Roboto Films a sorti l'intégrale de la saga dans un coffret. Comme pour Lady Yakuza, je vous propose d'en faire un thread unique, si ça intéresse du monde.

Le Vaurien - Toshio Masuda (1968)
Premier film de la saga du Vaurien, réinterprétation du ninkyo eiga par la Nikkatsu dans un style plus moderne et urbain, inspiré du roman autobiographique de Goro Fujita, ce film éponyme est une très belle entrée en matière.

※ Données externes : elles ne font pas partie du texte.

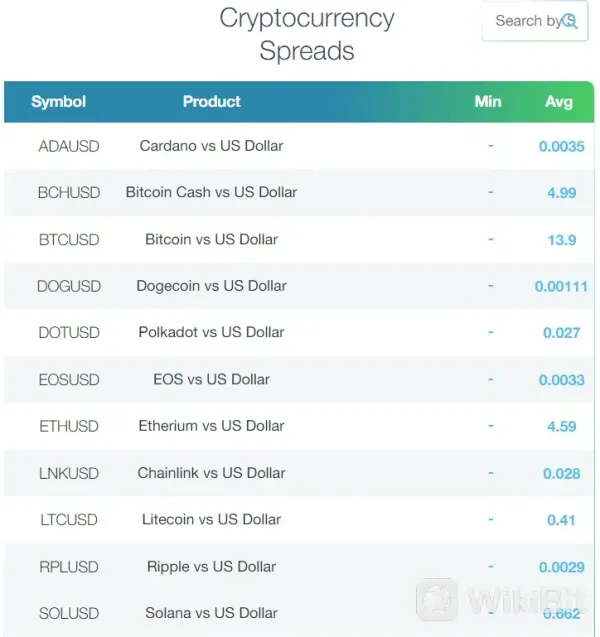Select the BTCUSD symbol
The height and width of the screenshot is (637, 600).
(69, 239)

Nous marchons donc dans les pas énergiques de Goro, jeune yakuza traversé de contradictions entre son attachement au clan et ses propres valeurs (thématique classique du genre qui oppose les obligations/giri à l'humanité/ninjo), ce qui se manifeste par une fierté d'emprunter cette voie à laquelle ses drames fondateurs ainsi que la misère et l'exclusion sociales qui en découlent le prédestinaient, et son empressement à encourager ses pairs à la quitter pour se réinsérer.
Tetsuya Watari est parfait de morgue charismatique, le blouson de cuir posé sur les épaules alors qu'il déambule dans le Tokyo de la reconstruction où la pègre semble tout régir et où le moindre conflit se résout en toute détente à coups de couteaux. Cette ambiance de loubards miteux et zonards est vraiment un point fort du film, contrebalançant bien la mythification du code d'honneur tant loué et tout autant bafoué. Les relations humaines qui parviennent à éclore dans cet univers de mort se heurtent à l'issue funeste de tout espoir, ce qui ne peut qu'alimenter la rage du Vaurien à devoir tout régler dans le sang. Très beau final.

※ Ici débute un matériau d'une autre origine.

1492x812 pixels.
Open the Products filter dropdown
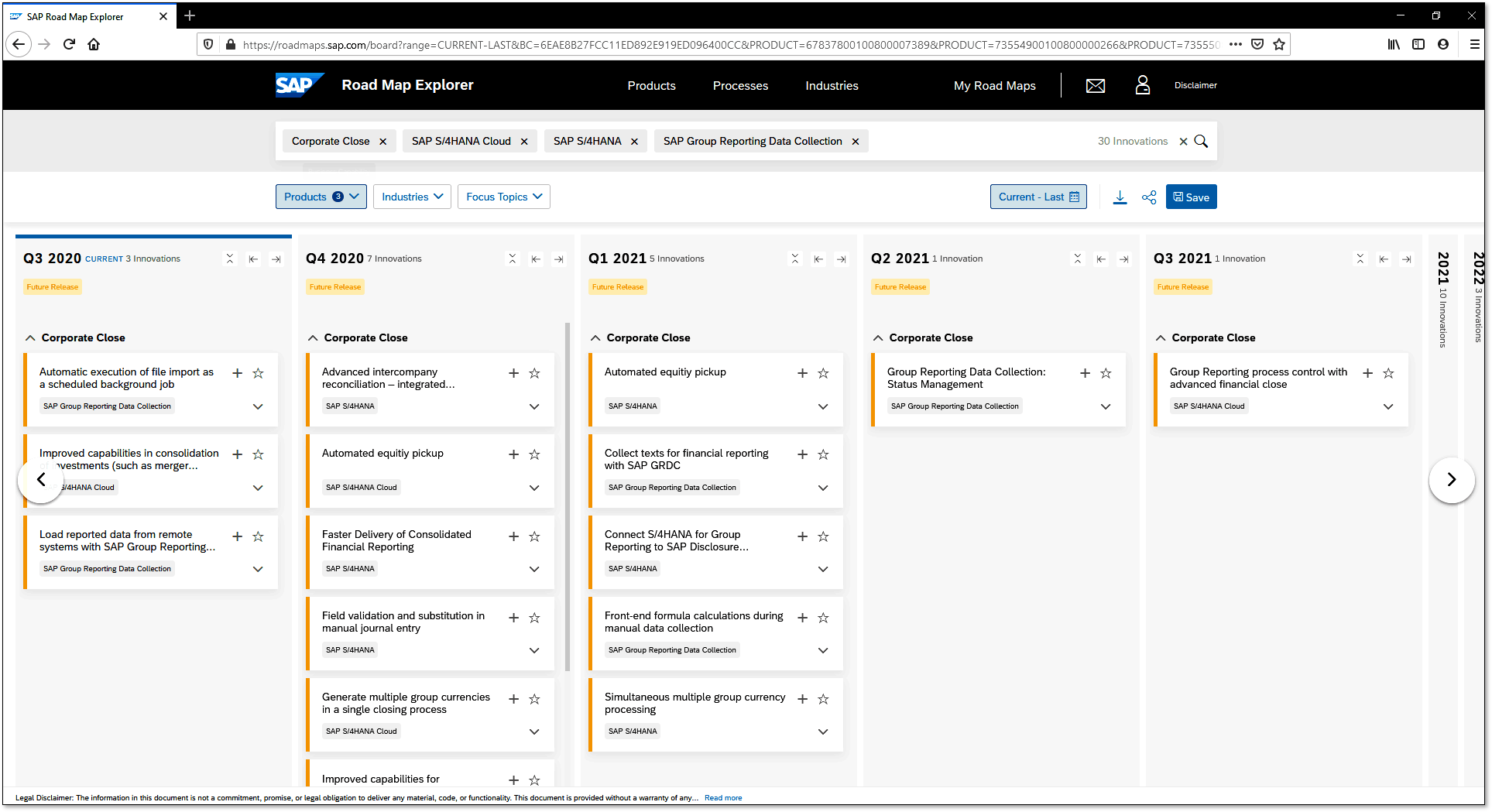tap(321, 197)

Un solide film de genre très recommandable pour les amateurs de yakuza eiga, qui ne cherche pas à raconter autre chose de plus profond que sa thématique principale, déjà un peu au carrefour du ninkyo et du jitsuroku. La restauration du BR n'est pas dénuée d'imperfections : beaucoup de tâches, une instabilité de l'image... Rien de rédhibitoire, on pourrait même dire que cela participe à ce ton de précarité sociale.